Bij kanker van de alvleesklier of na de operatie ervan is het raadzaam om het dieet aan te passen. Voedingstips bij alvleesklierkanker zijn:

  • Eet geen grote maaltijden: Eet liever meerdere keren per dag (vijf tot acht keer) en in kleinere hoeveelheden.
  • Geen vetrijke maaltijden: Gebruik bij het koken ook speciale vetten, de zogenaamde MCT-vetten (= middellange keten triglyceriden). Deze vind je bijvoorbeeld in een natuurvoedingswinkel.
  • Uitgebreid kauwen: Dit zorgt ervoor dat er voldoende speeksel door het voedsel wordt gemengd. Hierin zitten stoffen die een soortgelijke werking hebben als de enzymen van de alvleesklier.
  • Drink goed: Drink vooral water, thee of groentesappen. Bij alvleesklierkanker kun je alcohol het beste volledig achterwege laten. Het legt een grote druk op het orgel.

Als algemene regel geldt: eet wat u het beste verdraagt. Om hier achter te komen helpt het om een ​​eetdagboek bij te houden.

Dieet bij alvleesklierkanker

Dit komt omdat getroffenen nu naast het injecteren van insuline ook de tekenen van bijvoorbeeld hypoglykemie moeten leren herkennen. Symptomen zijn bijvoorbeeld:

  • tremor
  • hongerige eetlust
  • Zweten
  • Hartkloppingen
  • Bloedsomloopproblemen
  • 피로
  • verwarring
  • flauwvallen, coma

Getroffen personen moeten altijd dextrose of speciale suikeroplossingen bij zich hebben in geval van nood. Informeer ook uw omgeving, zodat zij in geval van nood weten wat er aan de hand is en zo nodig kunnen helpen.
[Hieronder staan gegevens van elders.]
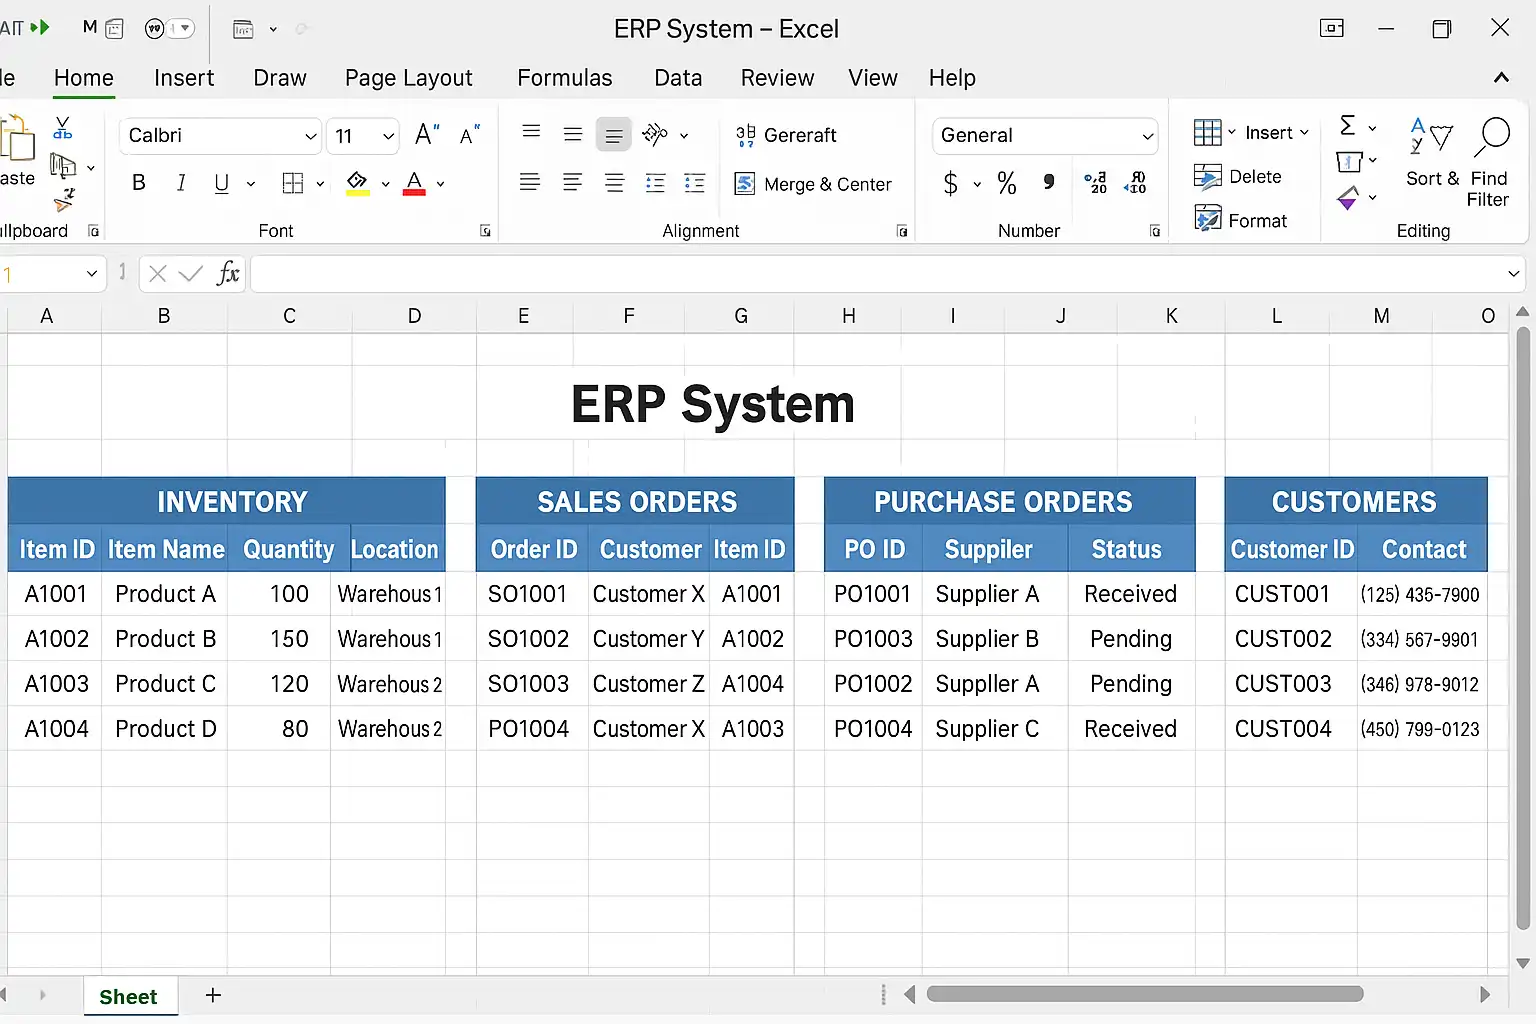Toggle italic formatting
The image size is (1536, 1024).
(181, 183)
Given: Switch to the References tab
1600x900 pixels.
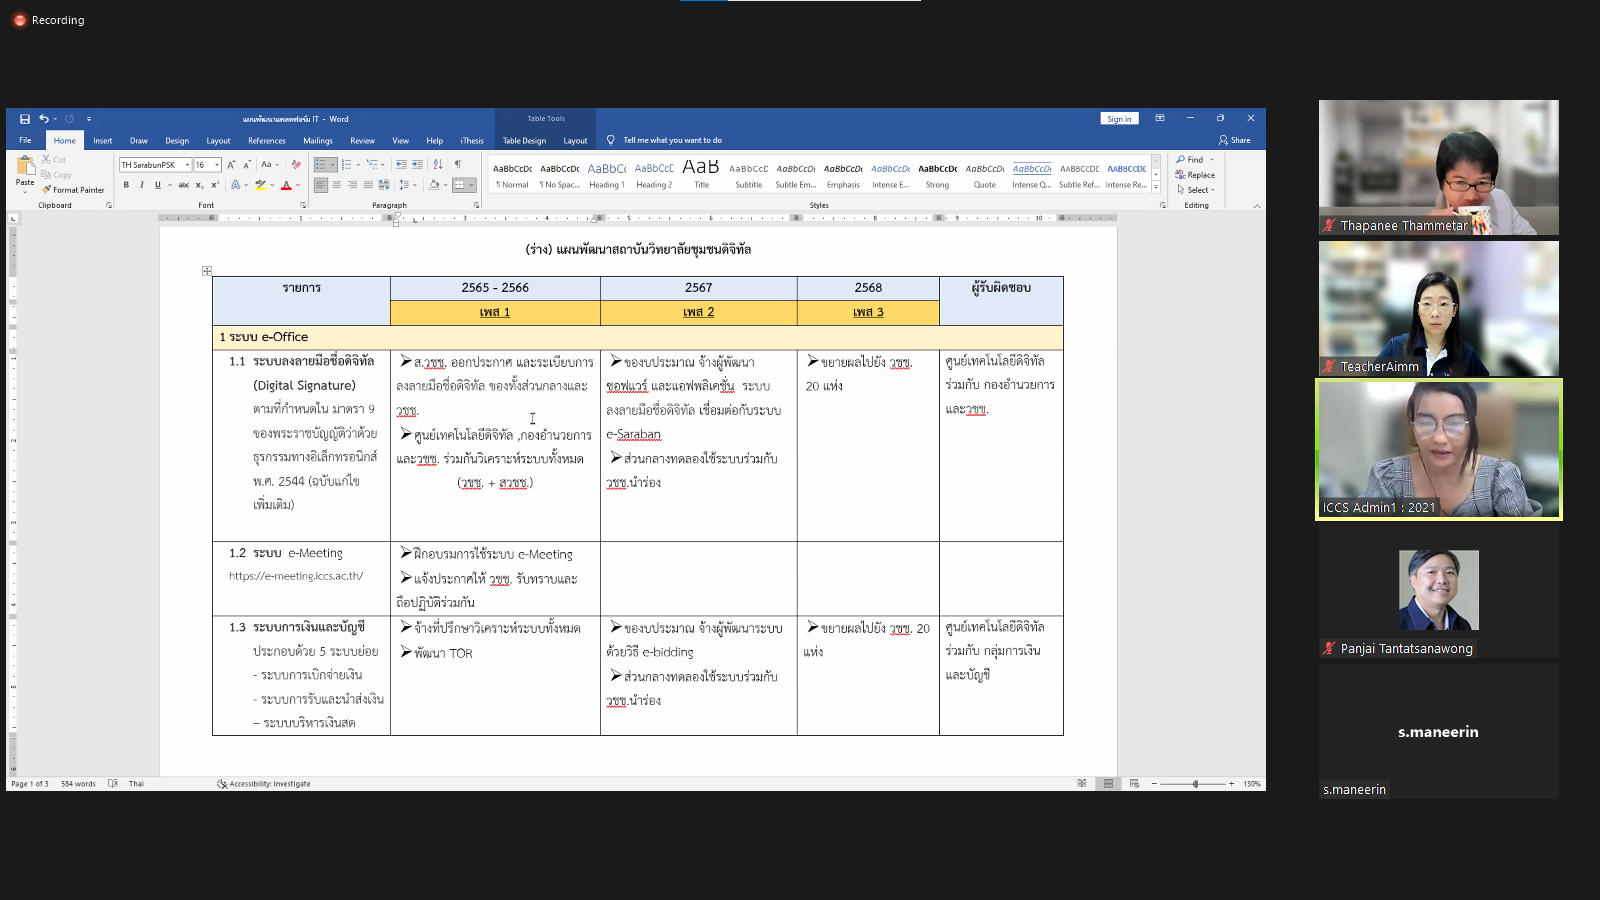Looking at the screenshot, I should coord(267,141).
Als de kanker grote delen van de alvleesklier heeft vernietigd of als artsen het orgaan volledig hebben verwijderd, ontbreken zowel belangrijke spijsverteringseiwitten als hormonen. De getroffenen krijgen dan ook medicijnen met enzymen en injecteren zichzelf voortaan met insuline. Ook hier zijn de behandelend artsen en voedingsdeskundigen de belangrijkste aanspreekpunten.

het voorkomen

Studies hebben aangetoond dat een dieet rijk aan groenten en fruit met een hoog vezelgehalte en veel vitamines het risico op ziekten vermindert. Dit geldt niet alleen voor alvleesklierkanker, maar ook voor de meeste andere vormen van kanker. Er zijn echter geen specifieke voedingsaanbevelingen die het risico op vooral alvleesklierkanker verminderen.